**STATED GOAL**
Return the entries below exactly, beginning at the line that contains "Switch to the 参加者 tab" and continuing through the last line of the entries. Leave the pictures out.

Records from a dataset
++++++++++++++++++++
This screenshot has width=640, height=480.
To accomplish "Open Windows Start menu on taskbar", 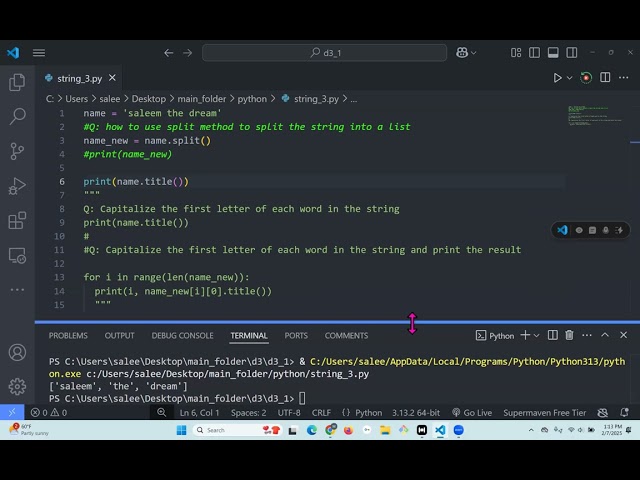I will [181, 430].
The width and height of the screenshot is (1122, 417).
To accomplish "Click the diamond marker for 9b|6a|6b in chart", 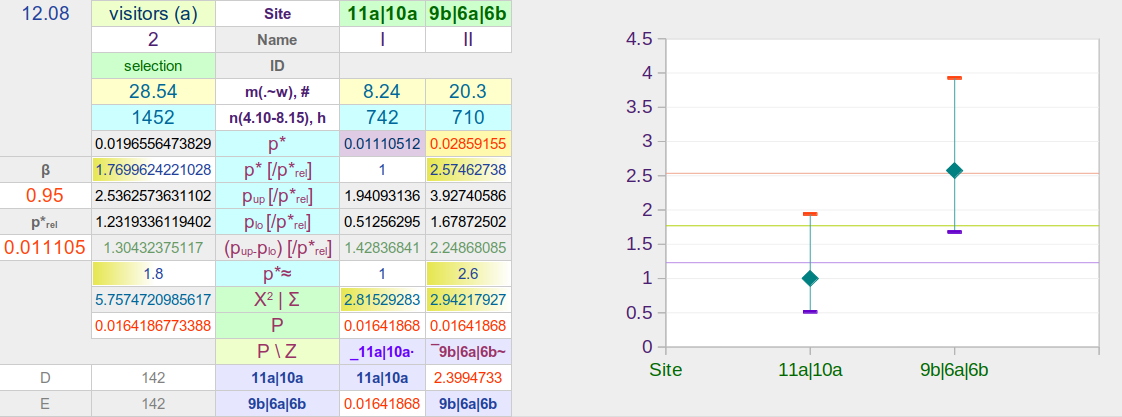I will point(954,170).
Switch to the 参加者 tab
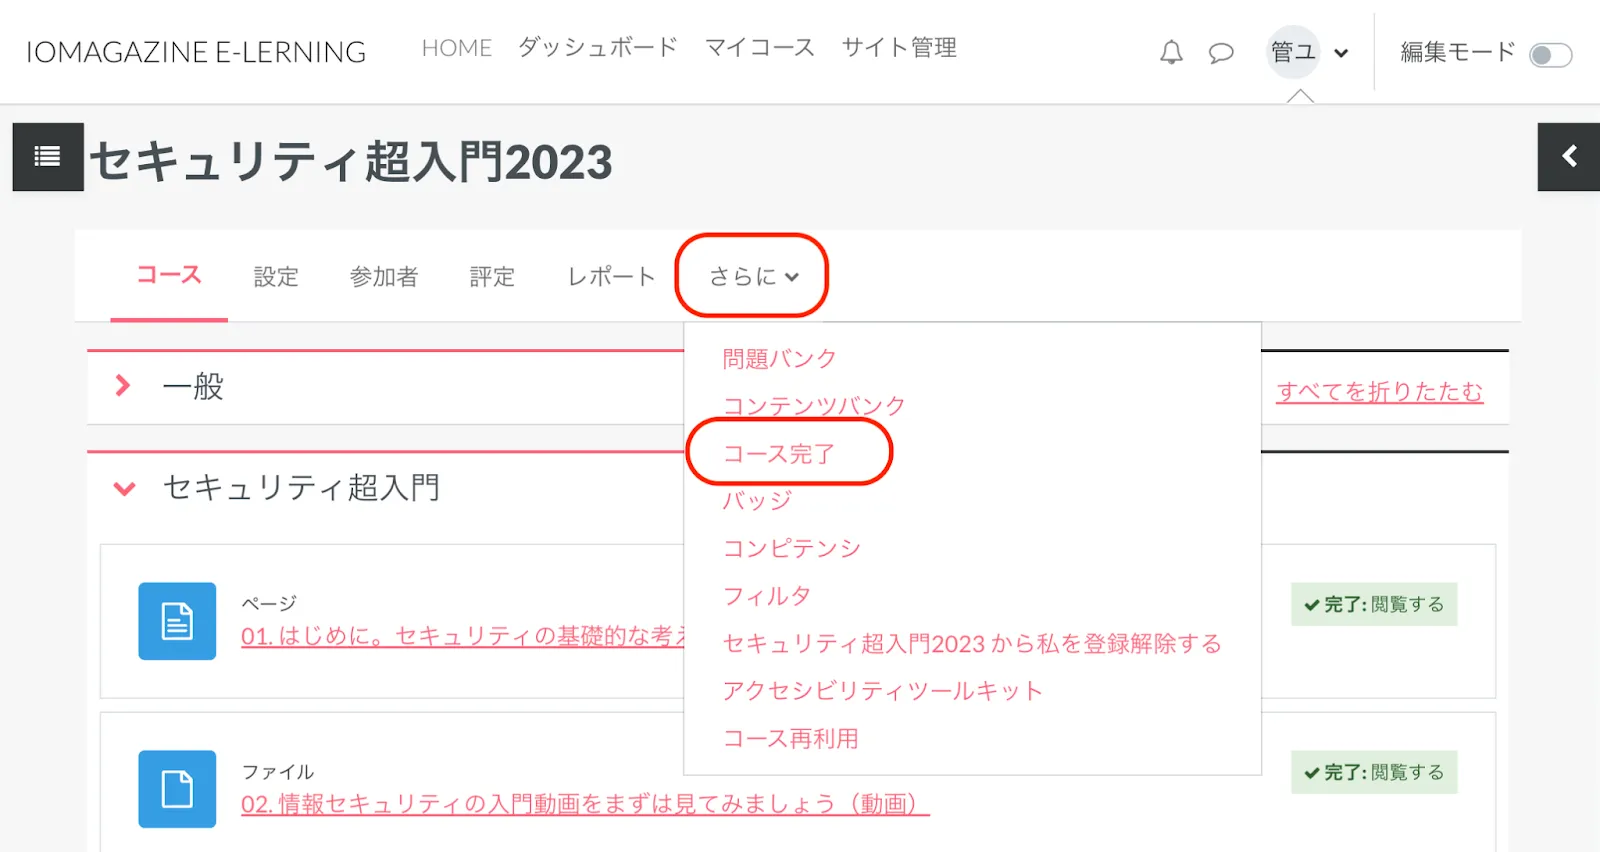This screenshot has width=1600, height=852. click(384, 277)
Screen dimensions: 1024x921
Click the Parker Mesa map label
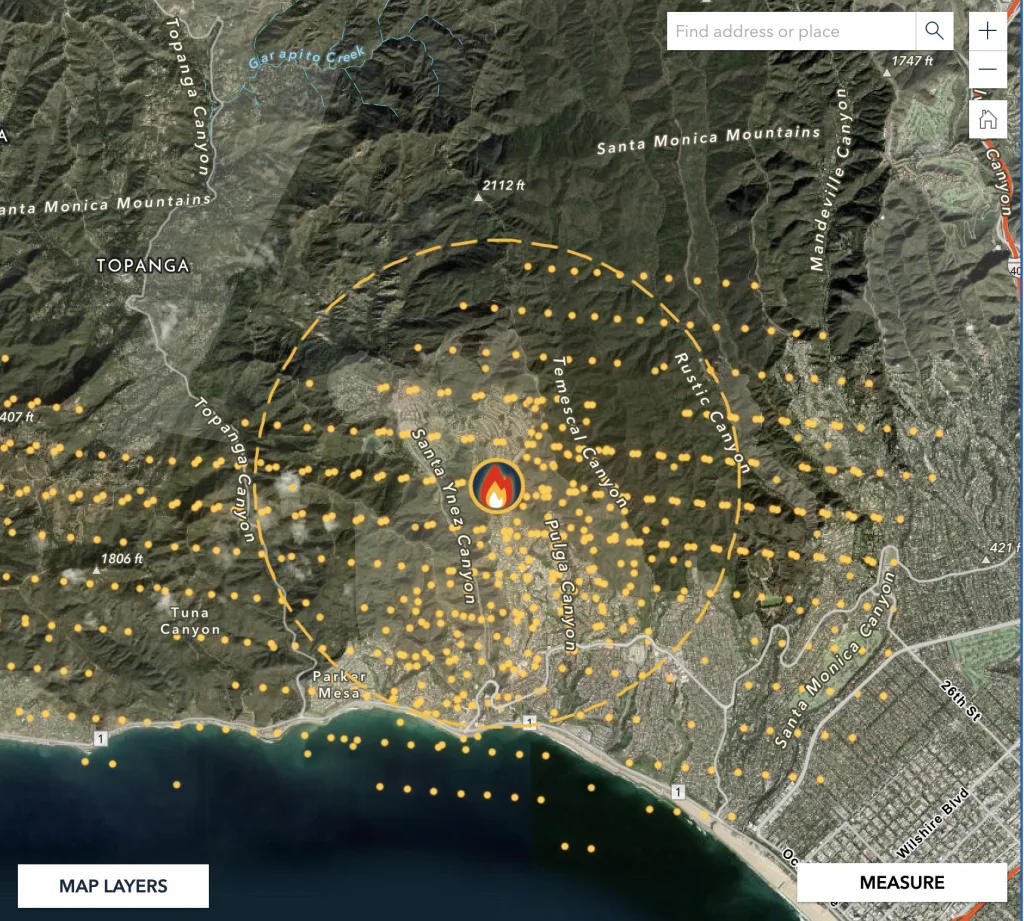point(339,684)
++++++++++++++++++++
**EXERCISE OUTPUT**
Switch to the 参加者 tab
This screenshot has width=1600, height=852. click(384, 277)
Screen dimensions: 1024x921
Click the Parker Mesa map label
point(339,684)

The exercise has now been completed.